Associate Professor  |  Principal Investigator

Penney Gilbert

Institute of Biomedical Engineering

PhD

Address
Room 1116
Research Interests
Stem Cells, Skeletal Muscle, Regenerative Medicine, Endogenous Repair, Tissue Engineering
Appointment Status
Cross-Appointed

Qualification

  • Stanford University, Stanford, CA, U.S., Research Fellow in Stem Cells and Biomaterials, 2007-2012.
  • University of Pennsylvania, Philadelphia, PA, U.S., PhD in Cell and Molecular Biology, 2001-2006.
  • Haverford College, Haverford, PA, U.S., BSc in Cell and Molecular Biology, 1995-1999.

MY RESEARCH OVERVIEW (GO TO SCIENTIFIC OVERVIEW)

Muscle stem cell bioengineering laboratory

Ah, the marvel of movement! Your skeletal muscle tissue is absolutely essential to your mobility, and your ability to breath, to swallow, or to blink. Each instance your brain decides it’s time to move, a signal is sent via your motor neurons to the neuromuscular junction where a burst of acetylcholine is released. This in turn actives a cascade of calcium within each skeletal muscle fiber invoking tiny molecular motors to crawl along cords of actin protein to produce a coordinated contraction of your limb muscle. As if this weren’t enough, when skeletal muscle is injured, resident adult stem cells are called to action to restore form and function. 

microscopy image

As we age, the ability of skeletal muscle to regenerate declines and the tissue becomes weak. Loss of skeletal muscle mass and function also occurs as a result of certain genetic conditions, inactivity and diseases like cancer. The goal of our research is to restore muscle function in these diverse disease settings by harnessing the potential of muscle stem cell biology.
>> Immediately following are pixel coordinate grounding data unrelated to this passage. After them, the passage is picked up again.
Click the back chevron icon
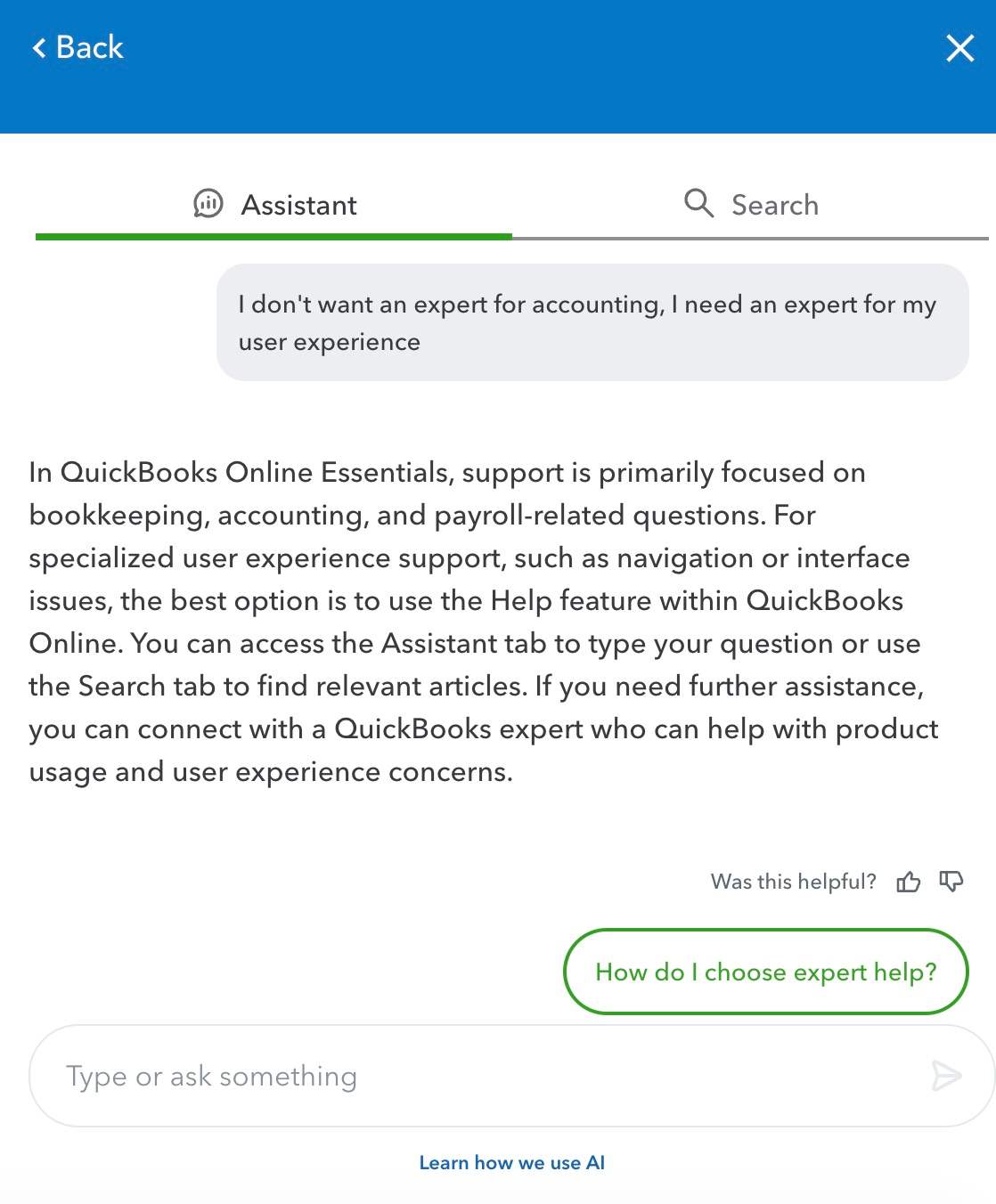This screenshot has height=1204, width=996. click(37, 48)
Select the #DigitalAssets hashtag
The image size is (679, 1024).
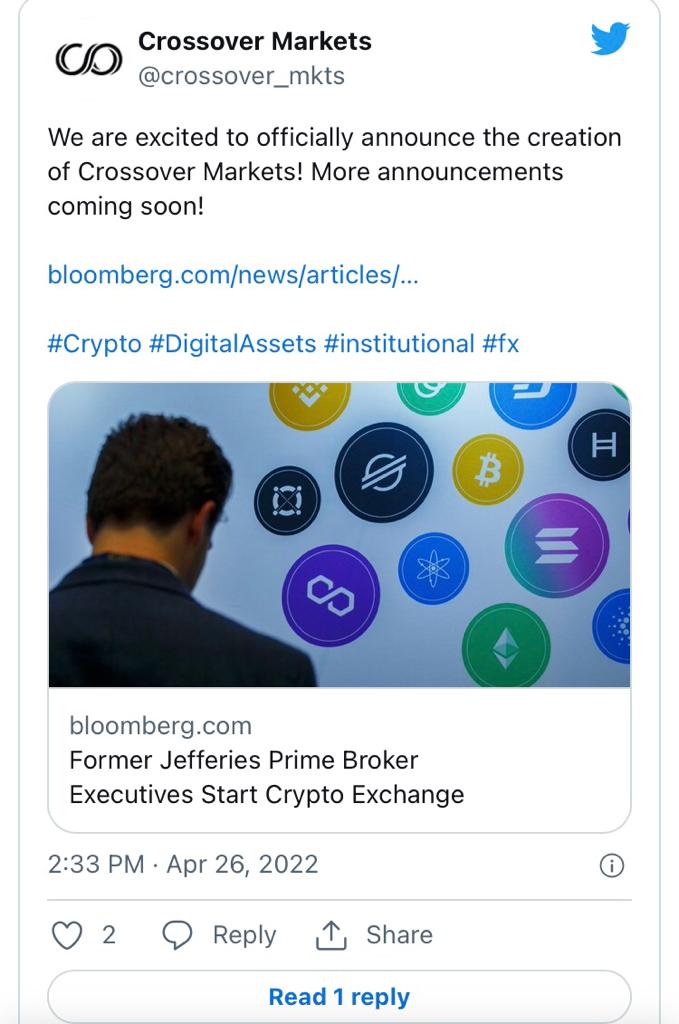(232, 344)
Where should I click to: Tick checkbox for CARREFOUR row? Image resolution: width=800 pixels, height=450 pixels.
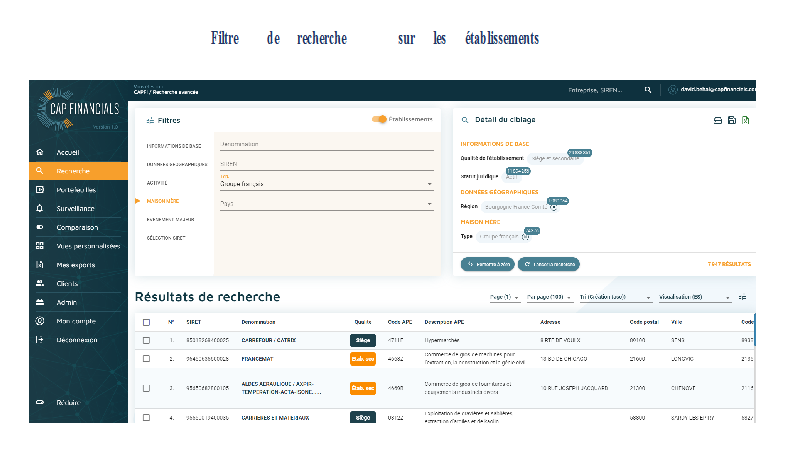point(147,340)
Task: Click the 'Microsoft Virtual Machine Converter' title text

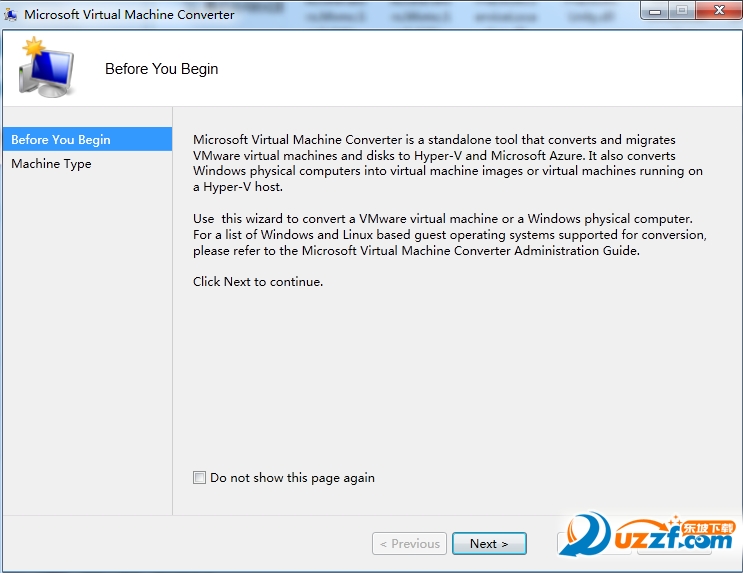Action: [129, 15]
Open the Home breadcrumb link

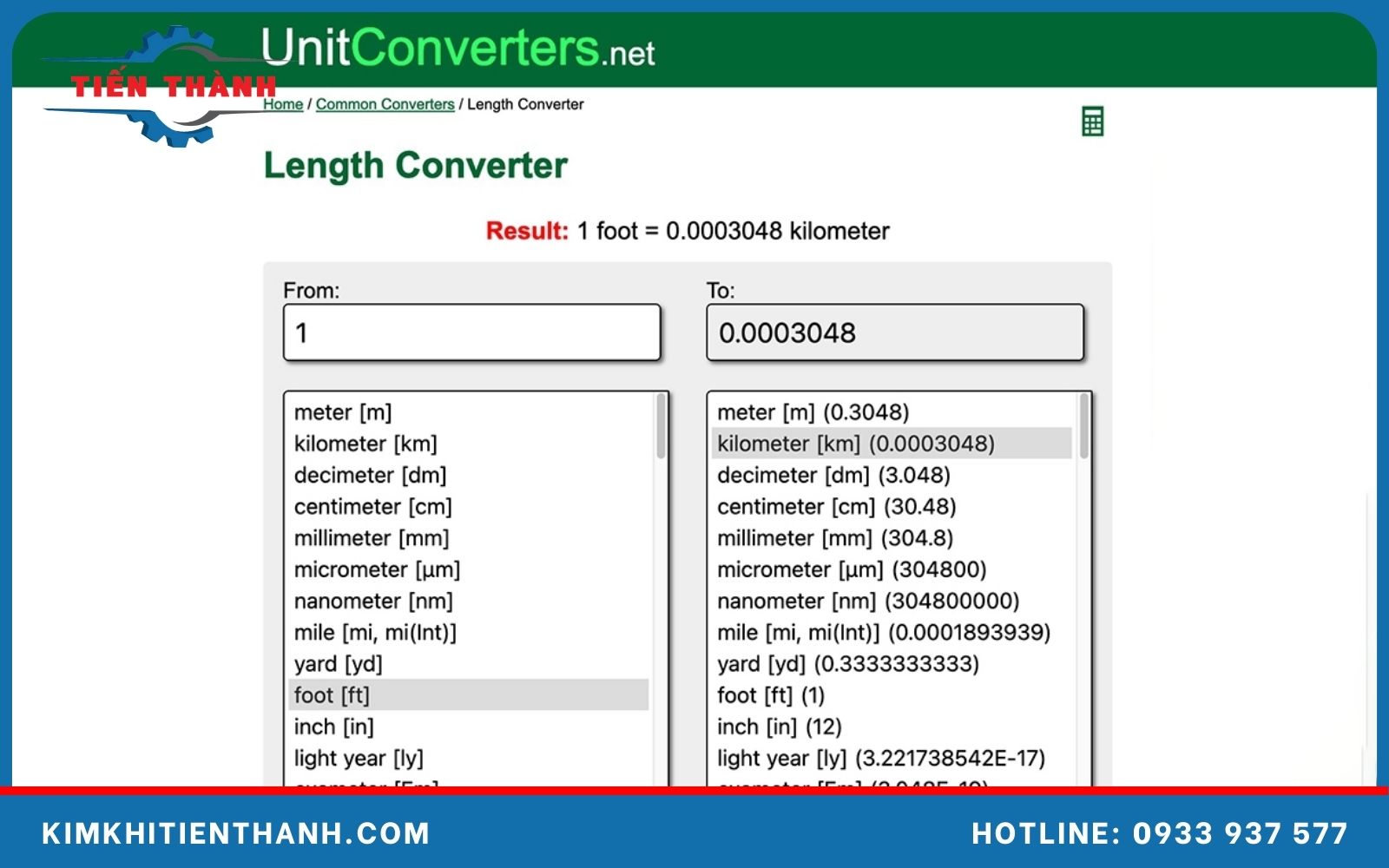tap(283, 104)
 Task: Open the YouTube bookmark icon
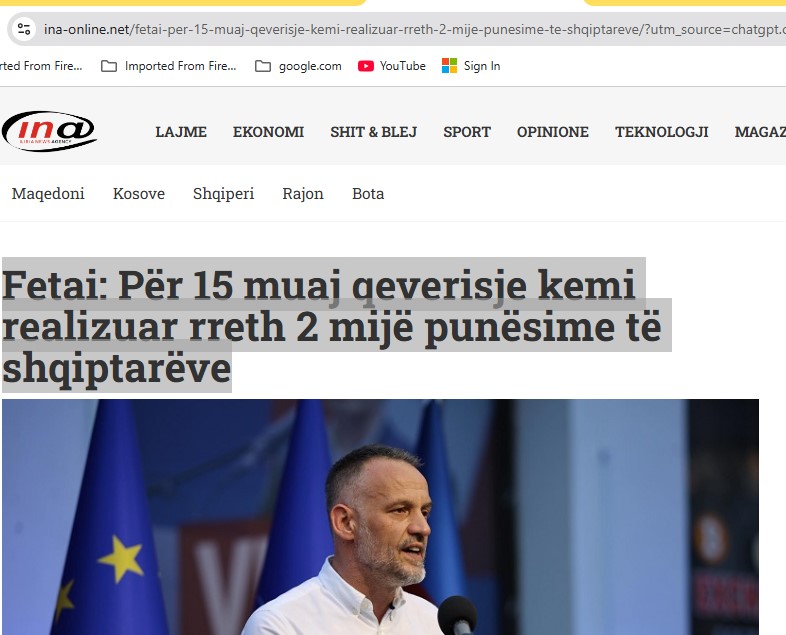pos(365,66)
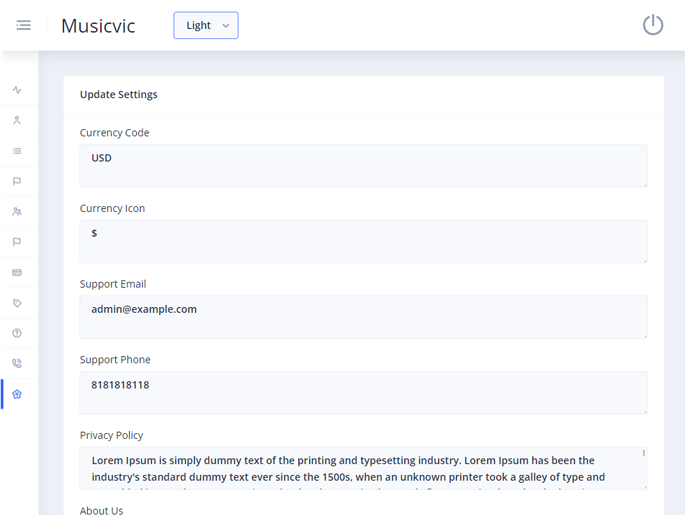Click the flag icon below the list icon
The height and width of the screenshot is (515, 685).
click(17, 181)
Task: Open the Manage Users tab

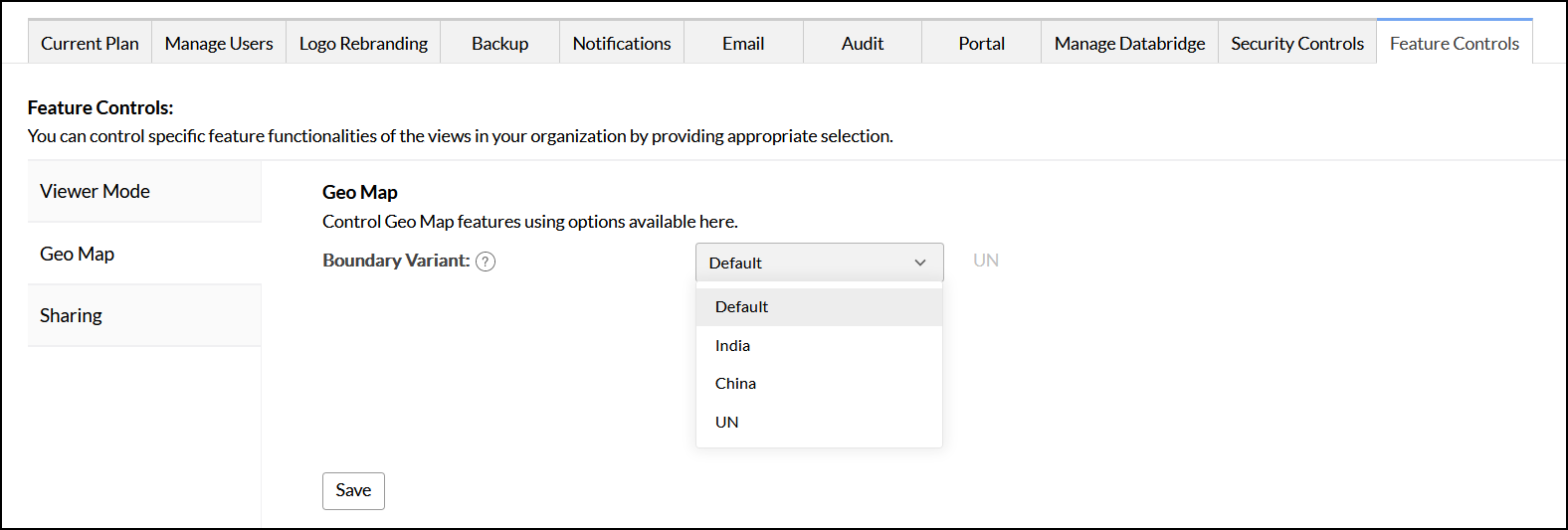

To achieve our goal, we seek to identify cellular and molecular mechanisms underlying muscle stem cell niche regulation, which we test in our custom three-dimensional culture assays of healthy and diseased skeletal muscle. In the long-term, our research hopes to uncover molecular targets that can be targeted to augment muscle stem cell-mediated skeletal muscle repair.

SCIENTIFIC RESEARCH OVERVIEW

Current projects in the lab include:

1. Muscle stem cell mechanobiology

Muscle stem cells, or ‘satellite cells’, are a rare population of cells in skeletal muscle tissue that sit on top of the long muscle fibers and beneath a blanket of proteins in their ‘niche’. For the most part, muscle stem cells are inactive, or ‘quiescent’, until they are called to action in response to tissue injury. It’s rather counterintuitive that a population of cells can remain quiescent in such a metabolically and mechanically active tissue like muscle!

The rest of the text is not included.